▶ Gegeven tekst
Overweging ter voorbereiding van 26-11-2023, Christus, Koning van het heelal

Uit het boek van de priester Origenes († 253/254) over het gebed

Uw koninkrijk kome

Origenes

Onze Heer en Verlosser heeft gezegd: ‘De komst van het rijk Gods kunt ge niet waarnemen. Men kan niet zeggen: kijk, hier is het of daar is het. Want het rijk Gods is midden onder u’ (Lc. 17, 20-21), ‘Het woord is immers zeer nabij, het is in onze mond en in ons hart’ (Deut. 30, 14). Wie bidt om de komst van het rijk Gods, vraagt dat Gods rijk ontkiemt, vrucht draagt en tot voltooiing komt. Het is duidelijk dat hij op de juiste manier bidt. Iedere heilige laat zich leiden door God als zijn koning, hij gehoorzaamt aan de geestelijke wetten en God woont in hem als in een goed bestuurde stad. De Vader is in hem aanwezig en met de Vader regeert Christus in deze volmaakte ziel volgens het woord: ‘Wij zullen tot hem komen en verblijf bij hem nemen’ (Joh. 14, 23).

Doordat wij voortdurend vorderingen maken, zal het rijk Gods in ons zijn hoogtepunt bereiken, wanneer het woord van Paulus in vervulling gaat dat Christus, nadat Hij al zijn vijanden onderworpen heeft, ‘het koningschap aan God de Vader zal overdragen, opdat God alles wordt in allen’ (1 Kor. 15, 24.28). Daarom willen wij zonder ophouden bidden in een houding die het Woord in ons vormt, en tot onze Vader in de hemel zeggen: ‘Uw Naam worde geheiligd, uw koninkrijk kome’ (Lc. 11, 2).

▶ Aangeleverde gegevens
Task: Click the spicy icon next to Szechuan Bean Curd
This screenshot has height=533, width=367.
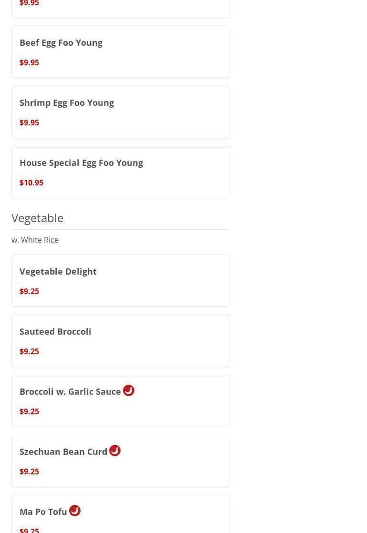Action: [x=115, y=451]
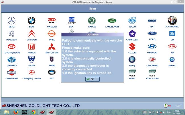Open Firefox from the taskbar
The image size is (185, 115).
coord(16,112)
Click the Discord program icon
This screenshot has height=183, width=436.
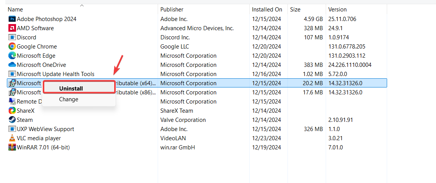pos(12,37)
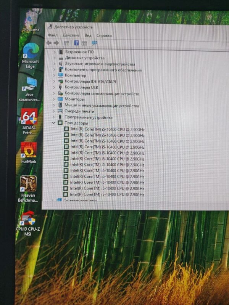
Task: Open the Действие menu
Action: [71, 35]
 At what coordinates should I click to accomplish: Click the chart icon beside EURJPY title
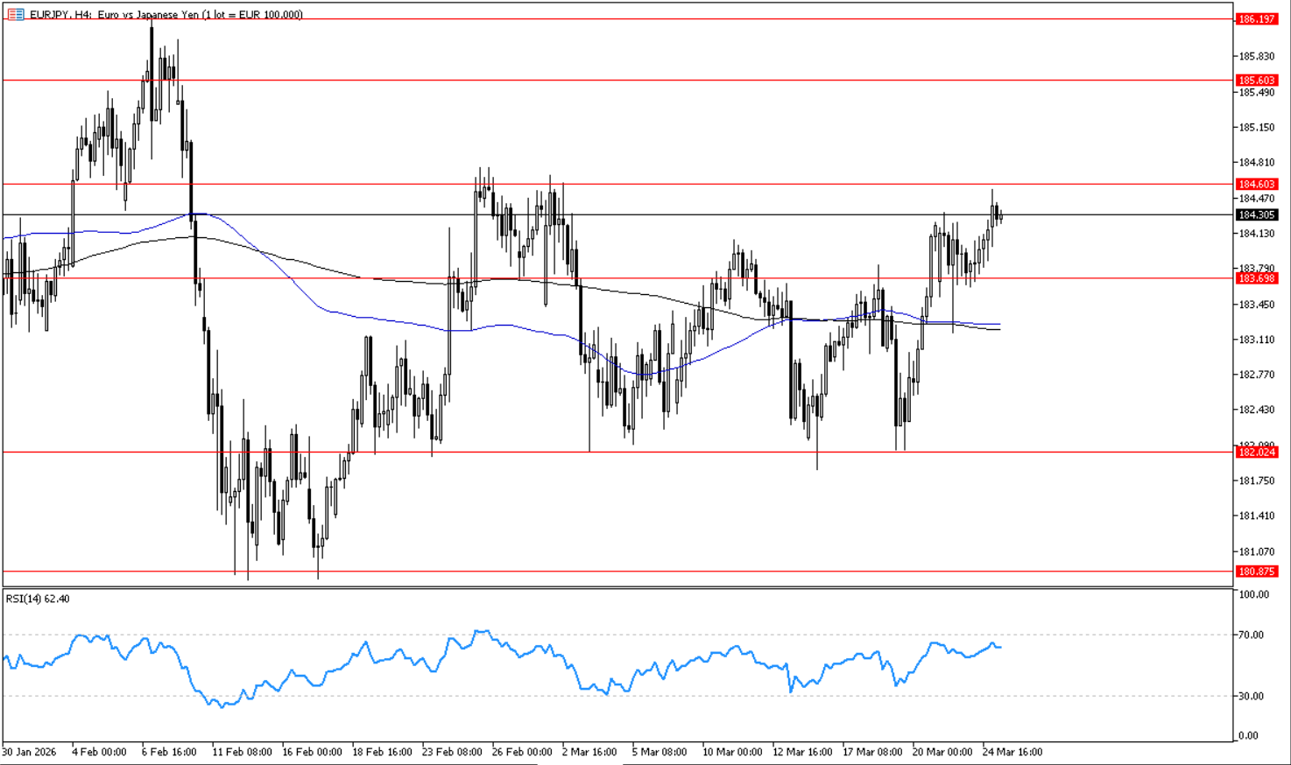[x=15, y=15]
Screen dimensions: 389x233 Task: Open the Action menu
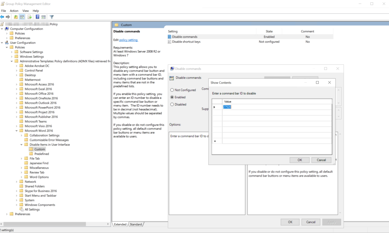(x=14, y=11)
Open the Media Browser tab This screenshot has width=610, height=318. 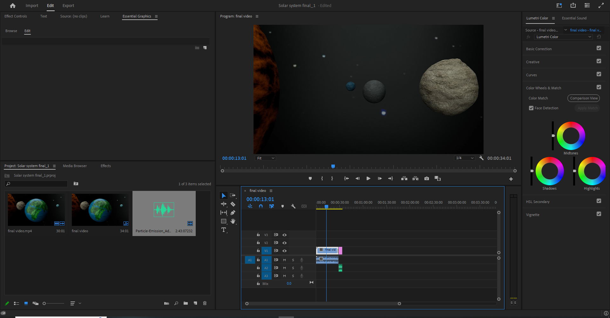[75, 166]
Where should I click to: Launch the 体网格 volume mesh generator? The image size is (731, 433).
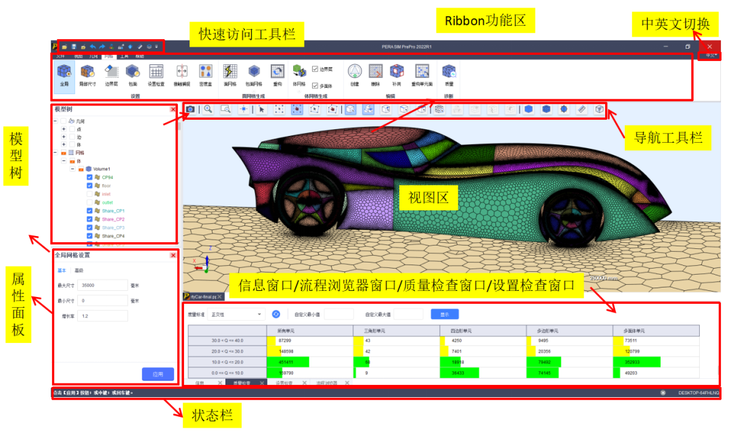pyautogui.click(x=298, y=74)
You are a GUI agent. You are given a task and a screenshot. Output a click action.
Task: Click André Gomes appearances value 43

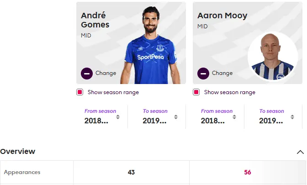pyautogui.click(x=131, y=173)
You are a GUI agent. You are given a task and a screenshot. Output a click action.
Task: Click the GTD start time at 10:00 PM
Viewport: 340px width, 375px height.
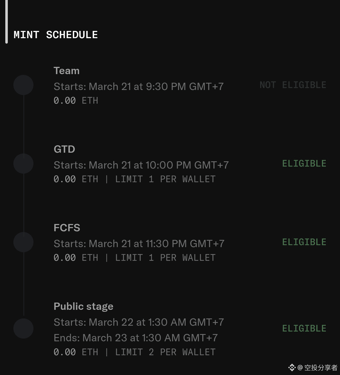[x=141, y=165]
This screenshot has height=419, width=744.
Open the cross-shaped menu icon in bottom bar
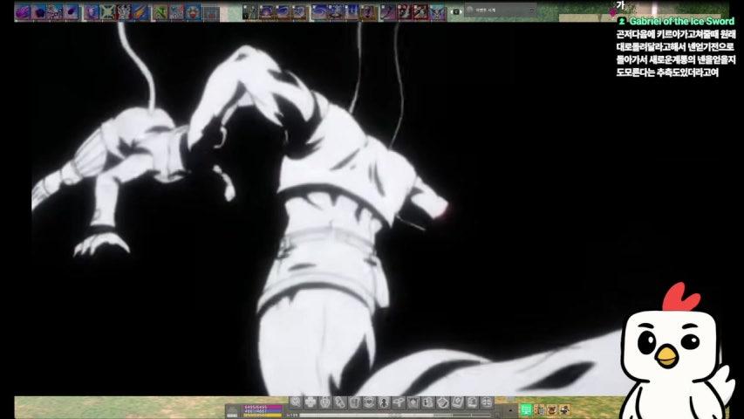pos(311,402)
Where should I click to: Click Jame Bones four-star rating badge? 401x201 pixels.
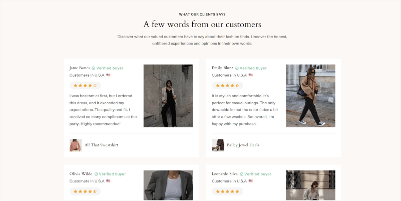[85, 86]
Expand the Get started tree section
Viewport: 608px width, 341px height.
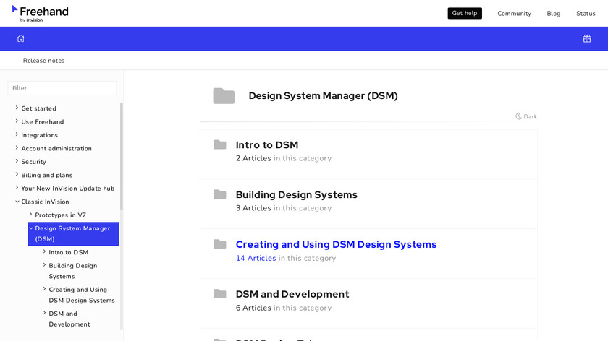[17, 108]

▶ Opdracht 1
Leg in de tekst van Origenes over het gebed uit waarom wij zonder ophouden moeten bidden: 'Uw koninkrijk kome'.
▶ Opdracht 2
Herhaal woordelijk het deel van de tekst van Origenes over het gebed dat begint met "Uit het boek" en doorloopt tot en met "nemen’ (Joh. 14, 23).".
▶ Opdracht 3
Zet de tekst van Origenes over het gebed voort vanaf de laatste zin die er staat.

▶ Uitwerking 1
Doordat wij voortdurend vorderingen maken, zal het rijk Gods in ons zijn hoogtepunt bereiken. Dat gebeurt wanneer het woord van Paulus in vervulling gaat dat Christus, nadat Hij al zijn vijanden onderworpen heeft, het koningschap aan God de Vader zal overdragen, opdat God alles wordt in allen.

▶ Uitwerking 2
Uit het boek van de priester Origenes († 253/254) over het gebed

Uw koninkrijk kome

Origenes

Onze Heer en Verlosser heeft gezegd: ‘De komst van het rijk Gods kunt ge niet waarnemen. Men kan niet zeggen: kijk, hier is het of daar is het. Want het rijk Gods is midden onder u’ (Lc. 17, 20-21), ‘Het woord is immers zeer nabij, het is in onze mond en in ons hart’ (Deut. 30, 14). Wie bidt om de komst van het rijk Gods, vraagt dat Gods rijk ontkiemt, vrucht draagt en tot voltooiing komt. Het is duidelijk dat hij op de juiste manier bidt. Iedere heilige laat zich leiden door God als zijn koning, hij gehoorzaamt aan de geestelijke wetten en God woont in hem als in een goed bestuurde stad. De Vader is in hem aanwezig en met de Vader regeert Christus in deze volmaakte ziel volgens het woord: ‘Wij zullen tot hem komen en verblijf bij hem nemen’ (Joh. 14, 23).

▶ Uitwerking 3
Hier moeten wij ook dit nog bedenken: ‘Heiligheid heeft niets te maken met slechtheid, het licht niets met de duisternis en Christus niets met Belial’ (2 Kor. 6, 14, 15). Evenzo kan het koninkrijk van God niet samengaan met dat van de zonde. Als wij willen dat God in ons regeert, ‘mag de zonde niet heersen in ons sterfelijk lichaam’ (Rom. 6, 12), maar wij moeten het aardse in onze ledematen laten sterven (vgl. Kol. 3, 5) en de vruchten van de Geest voortbrengen. Dan zal de Heer in ons als in een geestelijk paradijs vertoeven. Hij zal onze enige koning zijn samen met Christus die in ons aan de rechterhand gezeten is van die geestelijke kracht die wij willen ontvangen en die zich daar vestigt, totdat al zijn vijanden in ons tot ‘een voetbank voor zijn voeten’ (Ps. 110 (109), 1) geworden zijn en iedere macht en heerschappij uit ons is verjaagd.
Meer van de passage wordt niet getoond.